### Instructions to follow
I need the lines from the one holding "You are a computer-use" to the last line of the data below repeated exactly, both included, without pictures.

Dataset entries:
-----

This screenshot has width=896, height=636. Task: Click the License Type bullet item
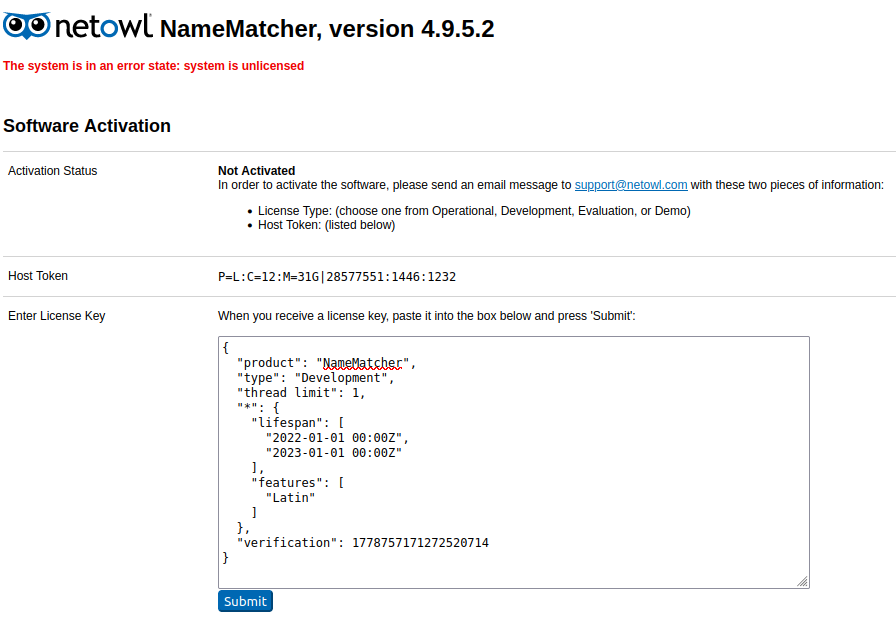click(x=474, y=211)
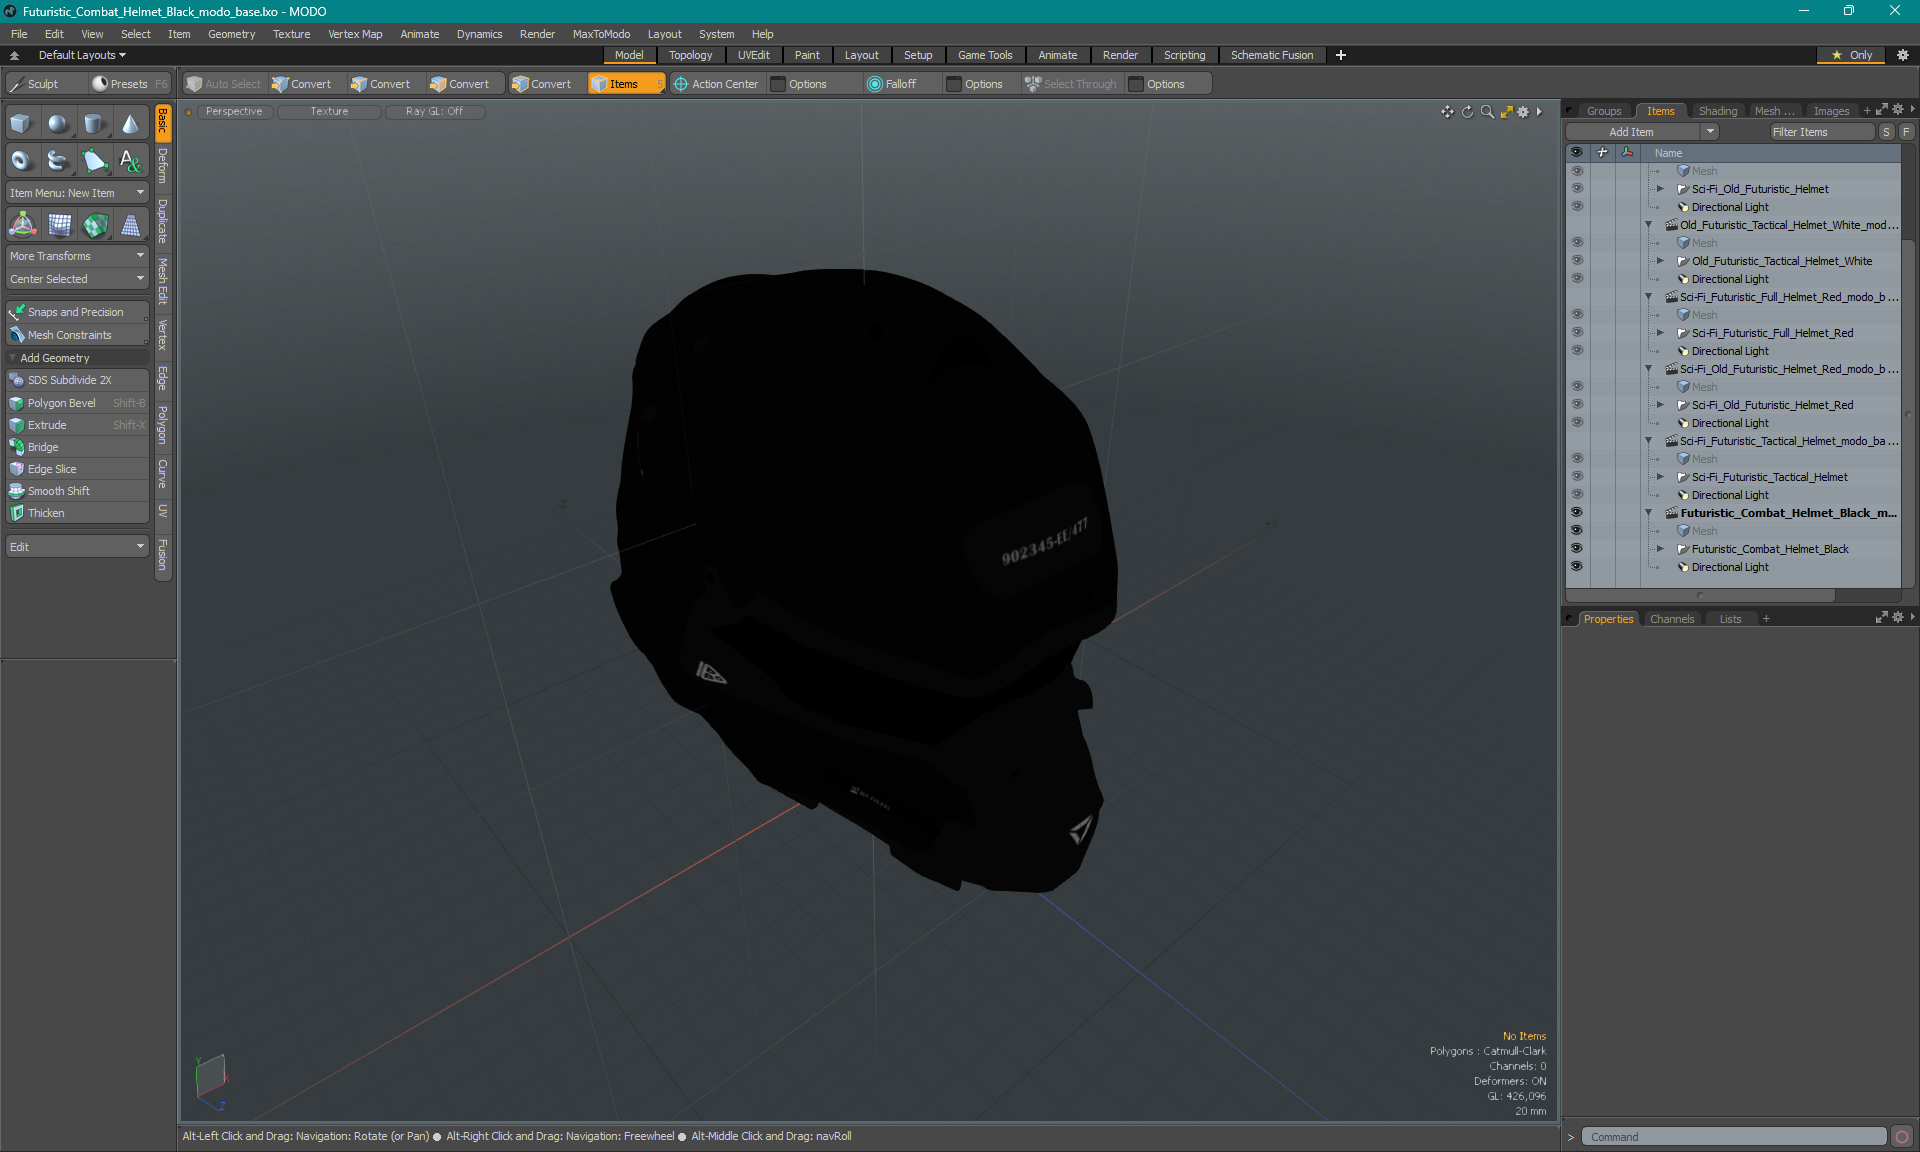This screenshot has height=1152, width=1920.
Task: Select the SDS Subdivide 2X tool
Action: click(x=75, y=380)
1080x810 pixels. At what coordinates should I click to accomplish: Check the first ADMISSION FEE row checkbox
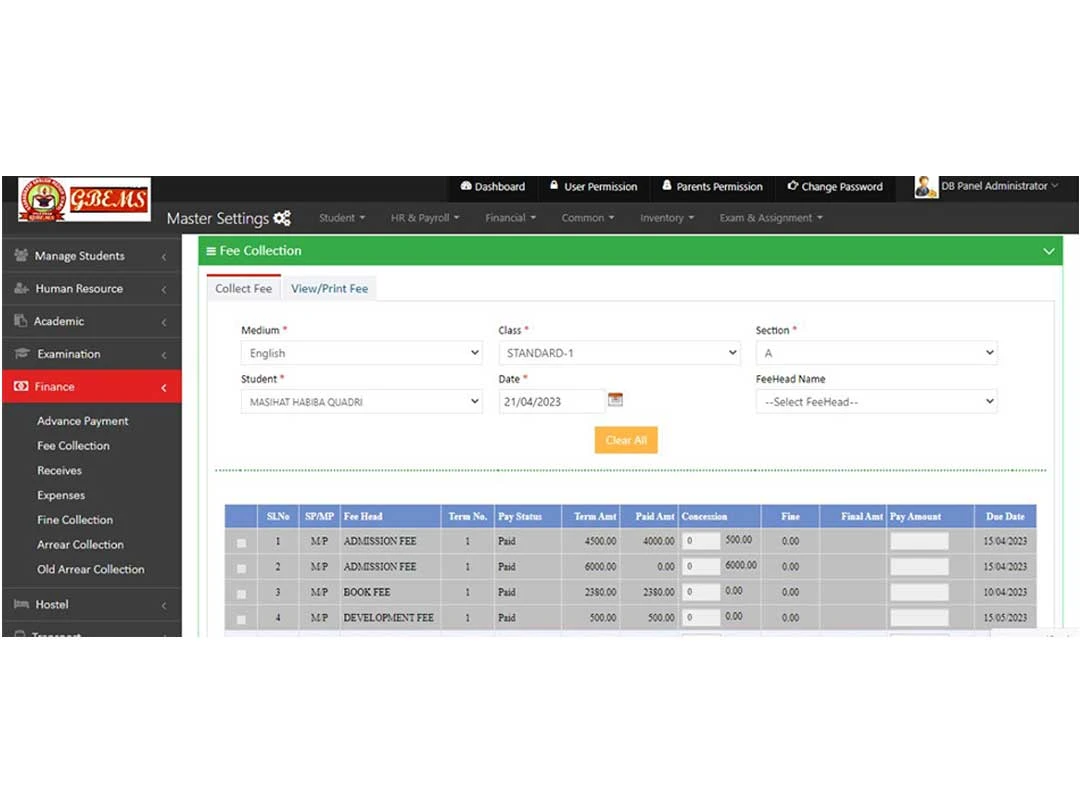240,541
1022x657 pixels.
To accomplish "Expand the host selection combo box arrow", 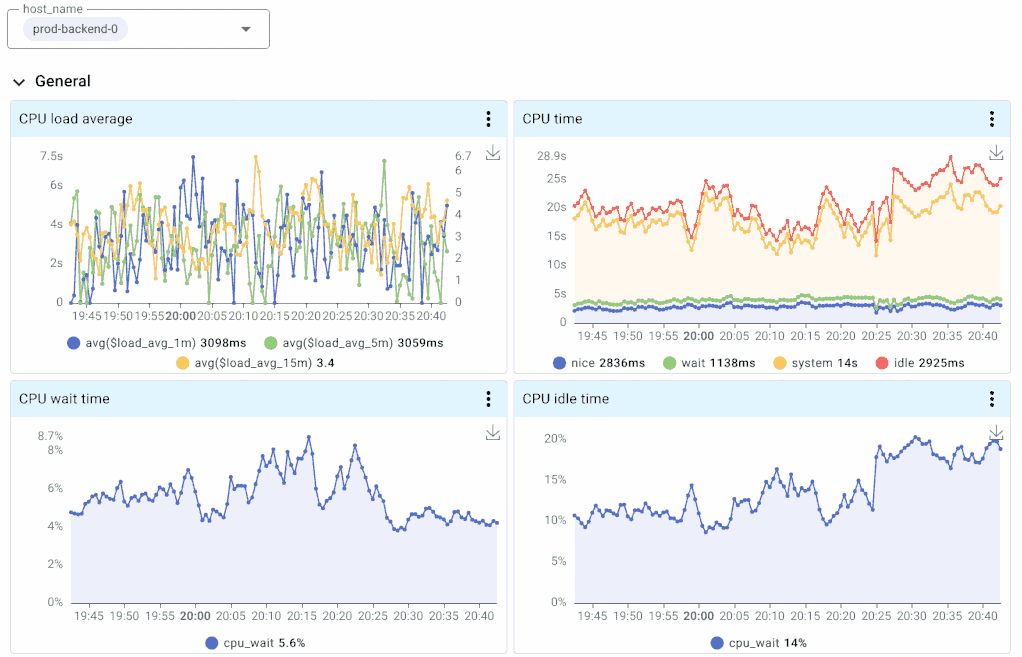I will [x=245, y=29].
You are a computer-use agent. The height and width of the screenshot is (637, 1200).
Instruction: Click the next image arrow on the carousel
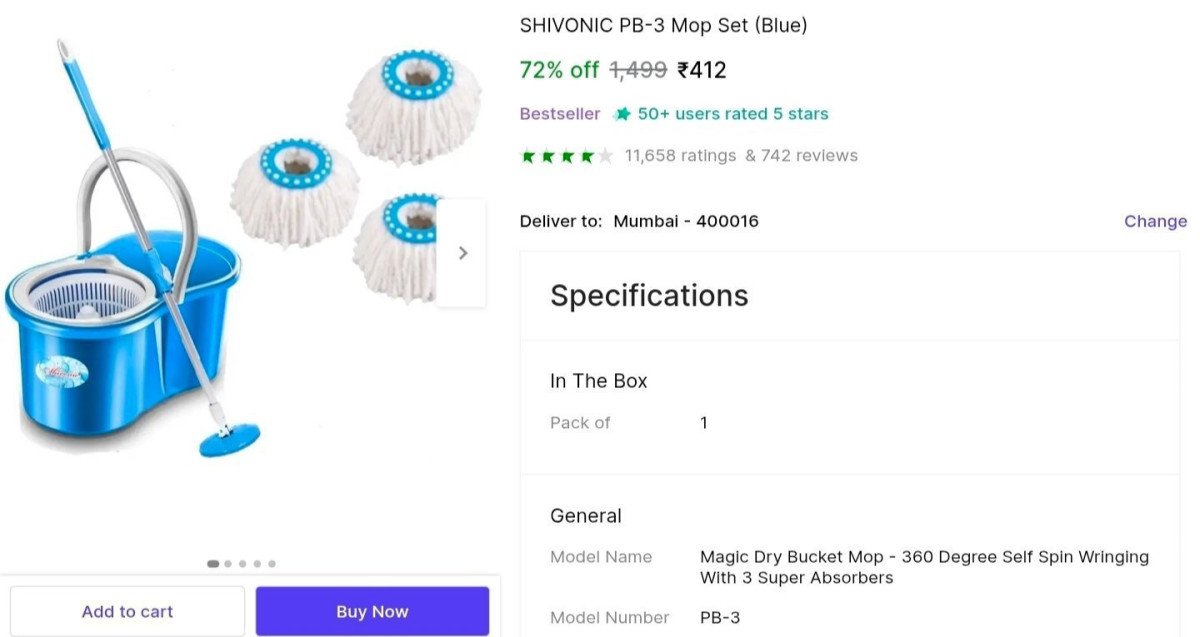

-----

### Expected output
You are a computer-use agent. The height and width of the screenshot is (637, 1200).
Instruction: Click the next image arrow on the carousel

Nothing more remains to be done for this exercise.